Can pentest automation replace my custom scripts?
For the operator-undifferentiated parts of the workflow, yes — and that's most of them. Recon, enumeration, validation, and reporting are the same steps on every engagement; pentest automation does them faster, more consistently, and with better evidence than a folder of bash scripts. The custom parts of your workflow (engagement-specific exploitation, internal proprietary tooling) stay manual or get wrapped into a custom adapter. The SimpleSec adapter format is straightforward — input contract, command builder, output parser.
What's the architecture of pentest automation in SimpleSec?
Five layers: a phase machine (deterministic, controls workflow progression), an LLM planner (proposes next actions within a phase), a rule-engine fallback (handles cases where the LLM is uncertain), an approval gate (admin sign-off on destructive actions), and a tool adapter layer (each tool has a thin Python adapter with input shape, command builder, and output parser). Findings flow into an evidence store with three layers: raw output, command log, parsed record.

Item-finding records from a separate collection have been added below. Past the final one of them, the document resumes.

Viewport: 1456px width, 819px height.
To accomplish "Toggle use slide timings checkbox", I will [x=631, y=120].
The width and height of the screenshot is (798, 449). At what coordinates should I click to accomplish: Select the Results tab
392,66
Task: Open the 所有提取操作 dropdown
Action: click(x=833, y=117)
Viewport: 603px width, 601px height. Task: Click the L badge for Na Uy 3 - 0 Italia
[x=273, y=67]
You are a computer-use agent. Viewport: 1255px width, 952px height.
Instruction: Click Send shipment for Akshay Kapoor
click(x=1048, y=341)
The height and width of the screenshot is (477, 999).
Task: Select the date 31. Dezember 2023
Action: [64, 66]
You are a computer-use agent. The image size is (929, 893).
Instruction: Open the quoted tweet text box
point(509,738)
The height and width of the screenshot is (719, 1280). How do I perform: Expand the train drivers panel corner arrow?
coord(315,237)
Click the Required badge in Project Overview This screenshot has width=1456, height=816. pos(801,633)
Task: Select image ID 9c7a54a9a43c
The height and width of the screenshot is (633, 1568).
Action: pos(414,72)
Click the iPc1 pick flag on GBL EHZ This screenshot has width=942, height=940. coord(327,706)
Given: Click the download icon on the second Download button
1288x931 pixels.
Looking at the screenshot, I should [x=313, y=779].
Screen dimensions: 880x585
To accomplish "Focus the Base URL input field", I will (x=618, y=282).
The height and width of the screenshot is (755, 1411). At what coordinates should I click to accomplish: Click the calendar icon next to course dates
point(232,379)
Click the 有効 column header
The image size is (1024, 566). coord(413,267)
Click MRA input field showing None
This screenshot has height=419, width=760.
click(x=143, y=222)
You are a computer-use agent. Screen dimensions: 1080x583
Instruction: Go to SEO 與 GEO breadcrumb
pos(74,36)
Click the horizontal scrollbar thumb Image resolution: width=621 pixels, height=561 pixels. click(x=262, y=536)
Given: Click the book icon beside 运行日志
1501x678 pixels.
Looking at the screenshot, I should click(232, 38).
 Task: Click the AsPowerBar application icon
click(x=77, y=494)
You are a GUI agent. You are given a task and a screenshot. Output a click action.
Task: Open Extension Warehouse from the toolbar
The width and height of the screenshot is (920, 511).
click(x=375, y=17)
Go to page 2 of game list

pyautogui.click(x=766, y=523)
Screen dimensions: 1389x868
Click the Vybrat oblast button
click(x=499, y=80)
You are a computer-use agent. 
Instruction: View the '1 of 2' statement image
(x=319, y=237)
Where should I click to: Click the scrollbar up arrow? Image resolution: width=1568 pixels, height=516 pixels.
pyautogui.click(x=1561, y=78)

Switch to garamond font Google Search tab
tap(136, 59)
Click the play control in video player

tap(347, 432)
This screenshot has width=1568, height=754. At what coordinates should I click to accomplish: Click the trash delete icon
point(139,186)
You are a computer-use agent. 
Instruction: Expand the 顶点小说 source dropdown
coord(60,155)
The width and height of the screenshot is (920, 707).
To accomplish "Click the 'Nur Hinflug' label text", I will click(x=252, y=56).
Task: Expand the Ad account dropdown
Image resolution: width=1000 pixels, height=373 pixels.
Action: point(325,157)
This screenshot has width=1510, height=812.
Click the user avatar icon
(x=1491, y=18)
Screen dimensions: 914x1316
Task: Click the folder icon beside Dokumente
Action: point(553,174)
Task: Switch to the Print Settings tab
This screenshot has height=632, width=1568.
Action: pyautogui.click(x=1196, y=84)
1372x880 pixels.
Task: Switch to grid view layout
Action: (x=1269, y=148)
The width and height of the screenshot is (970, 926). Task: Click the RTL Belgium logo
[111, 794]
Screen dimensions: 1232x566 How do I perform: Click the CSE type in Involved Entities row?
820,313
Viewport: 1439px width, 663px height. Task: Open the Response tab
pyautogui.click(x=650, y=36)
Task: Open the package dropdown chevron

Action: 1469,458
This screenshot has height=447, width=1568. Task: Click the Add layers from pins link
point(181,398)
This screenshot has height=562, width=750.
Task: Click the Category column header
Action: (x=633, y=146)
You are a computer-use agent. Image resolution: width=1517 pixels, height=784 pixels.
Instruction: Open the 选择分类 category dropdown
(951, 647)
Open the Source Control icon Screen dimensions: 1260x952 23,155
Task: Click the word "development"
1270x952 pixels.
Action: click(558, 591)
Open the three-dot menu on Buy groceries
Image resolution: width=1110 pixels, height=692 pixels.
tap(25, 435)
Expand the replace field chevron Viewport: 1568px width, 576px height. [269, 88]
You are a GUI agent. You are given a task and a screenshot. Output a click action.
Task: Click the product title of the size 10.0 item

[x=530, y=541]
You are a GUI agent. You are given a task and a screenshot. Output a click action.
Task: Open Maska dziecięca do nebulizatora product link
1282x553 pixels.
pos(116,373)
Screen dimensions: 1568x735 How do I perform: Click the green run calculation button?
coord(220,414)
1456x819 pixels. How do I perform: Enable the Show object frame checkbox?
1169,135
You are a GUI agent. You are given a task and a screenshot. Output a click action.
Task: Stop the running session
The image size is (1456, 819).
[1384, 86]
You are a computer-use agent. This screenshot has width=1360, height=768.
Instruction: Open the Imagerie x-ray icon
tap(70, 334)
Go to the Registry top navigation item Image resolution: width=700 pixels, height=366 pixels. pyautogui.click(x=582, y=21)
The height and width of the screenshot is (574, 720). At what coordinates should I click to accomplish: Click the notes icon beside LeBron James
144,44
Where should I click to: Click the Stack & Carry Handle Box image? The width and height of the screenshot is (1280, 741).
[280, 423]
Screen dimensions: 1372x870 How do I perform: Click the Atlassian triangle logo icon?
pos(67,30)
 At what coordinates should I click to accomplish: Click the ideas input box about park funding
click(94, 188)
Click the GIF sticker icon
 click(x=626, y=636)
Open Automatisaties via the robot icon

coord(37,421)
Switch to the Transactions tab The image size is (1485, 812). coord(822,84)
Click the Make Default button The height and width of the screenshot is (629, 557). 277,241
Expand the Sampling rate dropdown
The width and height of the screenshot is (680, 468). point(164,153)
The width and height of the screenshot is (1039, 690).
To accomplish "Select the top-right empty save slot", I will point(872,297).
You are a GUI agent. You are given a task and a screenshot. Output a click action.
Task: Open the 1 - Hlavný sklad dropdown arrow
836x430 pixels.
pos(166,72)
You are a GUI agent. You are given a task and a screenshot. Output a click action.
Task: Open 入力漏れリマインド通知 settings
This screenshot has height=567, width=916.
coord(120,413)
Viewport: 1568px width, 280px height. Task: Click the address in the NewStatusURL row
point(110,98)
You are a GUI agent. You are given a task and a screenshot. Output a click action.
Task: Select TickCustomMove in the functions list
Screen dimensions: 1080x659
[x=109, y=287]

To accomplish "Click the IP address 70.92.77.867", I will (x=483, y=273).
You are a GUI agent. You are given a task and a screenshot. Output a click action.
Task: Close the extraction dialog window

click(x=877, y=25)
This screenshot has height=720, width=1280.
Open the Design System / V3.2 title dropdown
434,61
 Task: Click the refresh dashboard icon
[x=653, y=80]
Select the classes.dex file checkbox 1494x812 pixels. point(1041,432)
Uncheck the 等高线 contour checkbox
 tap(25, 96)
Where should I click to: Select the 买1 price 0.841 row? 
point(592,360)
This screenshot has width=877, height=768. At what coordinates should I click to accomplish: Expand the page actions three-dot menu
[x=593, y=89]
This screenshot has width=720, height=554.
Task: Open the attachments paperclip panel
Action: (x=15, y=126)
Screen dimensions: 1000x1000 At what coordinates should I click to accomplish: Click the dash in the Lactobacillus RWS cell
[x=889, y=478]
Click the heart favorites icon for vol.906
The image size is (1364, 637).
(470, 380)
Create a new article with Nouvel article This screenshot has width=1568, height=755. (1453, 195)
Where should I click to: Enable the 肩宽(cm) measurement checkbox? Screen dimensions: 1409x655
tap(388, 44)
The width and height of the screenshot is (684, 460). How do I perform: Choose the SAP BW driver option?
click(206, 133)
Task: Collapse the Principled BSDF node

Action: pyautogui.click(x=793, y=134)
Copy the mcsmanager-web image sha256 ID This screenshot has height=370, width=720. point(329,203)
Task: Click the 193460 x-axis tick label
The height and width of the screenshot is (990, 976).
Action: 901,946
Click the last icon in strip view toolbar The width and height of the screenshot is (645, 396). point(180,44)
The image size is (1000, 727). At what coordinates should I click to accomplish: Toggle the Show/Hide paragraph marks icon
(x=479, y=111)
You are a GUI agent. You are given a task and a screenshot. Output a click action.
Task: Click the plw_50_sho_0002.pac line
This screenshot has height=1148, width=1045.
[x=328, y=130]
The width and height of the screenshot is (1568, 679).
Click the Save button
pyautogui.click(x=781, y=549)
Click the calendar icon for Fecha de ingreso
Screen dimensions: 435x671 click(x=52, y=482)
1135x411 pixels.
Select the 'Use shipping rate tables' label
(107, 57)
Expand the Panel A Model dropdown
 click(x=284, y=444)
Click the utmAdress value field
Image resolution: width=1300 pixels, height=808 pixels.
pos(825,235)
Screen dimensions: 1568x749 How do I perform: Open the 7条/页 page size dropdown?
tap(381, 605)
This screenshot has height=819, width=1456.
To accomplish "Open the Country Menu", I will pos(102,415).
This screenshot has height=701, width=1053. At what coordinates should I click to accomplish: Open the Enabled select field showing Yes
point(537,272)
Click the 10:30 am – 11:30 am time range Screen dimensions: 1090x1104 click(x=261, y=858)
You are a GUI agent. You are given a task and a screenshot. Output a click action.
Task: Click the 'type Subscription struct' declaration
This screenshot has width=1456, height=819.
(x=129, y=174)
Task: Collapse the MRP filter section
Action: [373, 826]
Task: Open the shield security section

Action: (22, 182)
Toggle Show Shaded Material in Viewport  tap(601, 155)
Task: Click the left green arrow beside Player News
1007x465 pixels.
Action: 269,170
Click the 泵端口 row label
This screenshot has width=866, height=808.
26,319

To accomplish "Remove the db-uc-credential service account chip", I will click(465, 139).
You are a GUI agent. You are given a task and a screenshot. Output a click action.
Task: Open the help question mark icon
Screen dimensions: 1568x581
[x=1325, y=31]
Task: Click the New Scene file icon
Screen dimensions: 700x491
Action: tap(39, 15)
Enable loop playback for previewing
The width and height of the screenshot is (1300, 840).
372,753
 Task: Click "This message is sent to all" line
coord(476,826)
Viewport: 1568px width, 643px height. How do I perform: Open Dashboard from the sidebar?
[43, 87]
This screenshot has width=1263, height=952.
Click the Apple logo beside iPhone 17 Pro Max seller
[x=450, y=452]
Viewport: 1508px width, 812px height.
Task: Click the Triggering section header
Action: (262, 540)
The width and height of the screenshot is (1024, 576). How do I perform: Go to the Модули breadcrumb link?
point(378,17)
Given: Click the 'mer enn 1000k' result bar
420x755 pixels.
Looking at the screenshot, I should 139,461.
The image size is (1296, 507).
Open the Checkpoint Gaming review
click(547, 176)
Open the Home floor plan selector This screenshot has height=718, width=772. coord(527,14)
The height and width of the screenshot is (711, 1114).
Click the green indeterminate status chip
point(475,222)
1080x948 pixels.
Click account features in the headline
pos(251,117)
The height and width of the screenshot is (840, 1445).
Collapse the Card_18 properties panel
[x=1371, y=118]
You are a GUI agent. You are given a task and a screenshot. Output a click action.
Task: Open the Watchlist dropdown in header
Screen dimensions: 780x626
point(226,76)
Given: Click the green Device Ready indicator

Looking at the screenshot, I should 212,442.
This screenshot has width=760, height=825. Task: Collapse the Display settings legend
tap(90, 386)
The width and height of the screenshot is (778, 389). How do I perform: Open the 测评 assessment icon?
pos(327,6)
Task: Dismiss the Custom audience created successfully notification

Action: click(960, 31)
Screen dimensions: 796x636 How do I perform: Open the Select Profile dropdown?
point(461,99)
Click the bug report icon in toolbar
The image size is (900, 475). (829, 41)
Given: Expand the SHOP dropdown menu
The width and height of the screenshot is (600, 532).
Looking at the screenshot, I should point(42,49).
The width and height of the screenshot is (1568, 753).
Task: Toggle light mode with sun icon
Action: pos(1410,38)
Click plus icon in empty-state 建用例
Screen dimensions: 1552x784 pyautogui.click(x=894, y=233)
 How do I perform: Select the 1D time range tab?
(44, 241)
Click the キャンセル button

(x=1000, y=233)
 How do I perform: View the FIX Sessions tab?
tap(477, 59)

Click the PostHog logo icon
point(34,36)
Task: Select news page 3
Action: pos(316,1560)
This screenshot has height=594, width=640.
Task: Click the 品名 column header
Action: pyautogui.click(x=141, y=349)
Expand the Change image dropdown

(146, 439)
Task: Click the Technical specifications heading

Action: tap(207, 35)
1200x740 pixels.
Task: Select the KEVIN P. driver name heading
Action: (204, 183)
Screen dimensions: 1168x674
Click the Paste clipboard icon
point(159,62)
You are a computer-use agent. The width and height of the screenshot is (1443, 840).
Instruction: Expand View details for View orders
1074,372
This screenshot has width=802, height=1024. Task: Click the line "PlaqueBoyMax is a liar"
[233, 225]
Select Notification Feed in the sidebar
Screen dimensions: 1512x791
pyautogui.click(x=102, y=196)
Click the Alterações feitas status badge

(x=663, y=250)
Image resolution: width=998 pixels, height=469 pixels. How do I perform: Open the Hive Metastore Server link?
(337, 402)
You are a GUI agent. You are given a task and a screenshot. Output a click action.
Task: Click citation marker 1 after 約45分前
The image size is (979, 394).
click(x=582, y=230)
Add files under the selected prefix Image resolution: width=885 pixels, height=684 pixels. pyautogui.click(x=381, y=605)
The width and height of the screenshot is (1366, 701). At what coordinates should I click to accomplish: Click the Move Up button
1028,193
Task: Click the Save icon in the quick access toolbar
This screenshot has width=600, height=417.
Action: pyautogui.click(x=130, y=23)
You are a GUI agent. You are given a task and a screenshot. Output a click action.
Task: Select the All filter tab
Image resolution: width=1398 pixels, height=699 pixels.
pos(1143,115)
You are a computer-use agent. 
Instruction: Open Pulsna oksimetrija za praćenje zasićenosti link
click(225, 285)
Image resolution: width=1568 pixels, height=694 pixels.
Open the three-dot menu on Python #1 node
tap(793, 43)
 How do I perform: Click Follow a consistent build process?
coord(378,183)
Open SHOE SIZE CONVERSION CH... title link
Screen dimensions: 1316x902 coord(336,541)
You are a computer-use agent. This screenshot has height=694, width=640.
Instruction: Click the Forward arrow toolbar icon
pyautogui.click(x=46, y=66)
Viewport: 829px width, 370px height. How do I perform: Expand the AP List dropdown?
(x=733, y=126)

How do I add my own tools to pentest automation?
Each tool in SimpleSec is a Python adapter — a few hundred lines on average. The adapter declares its input shape (what arguments it accepts), implements a command builder (what shell invocation to produce), and implements an output parser (how to turn the tool's stdout into structured findings). Custom adapters live alongside the built-in 35+ and get picked up by the planner automatically. Pro-tier customers can ship adapters that the platform runs but doesn't open-source.
Does pentest automation lose the creativity of a human pentester?
Some of it, yes. Pentest automation is excellent at the repetitive, methodical parts of an engagement — coverage, consistency, evidence capture — and weaker at the creative, business-logic parts where a human reads an application like an attacker would. The realistic answer: pentest automation handles the 80% that's the same on every engagement; humans handle the 20% that's differentiated. That's not a downgrade. It's the same split a senior pentester applies internally when they decide what to delegate.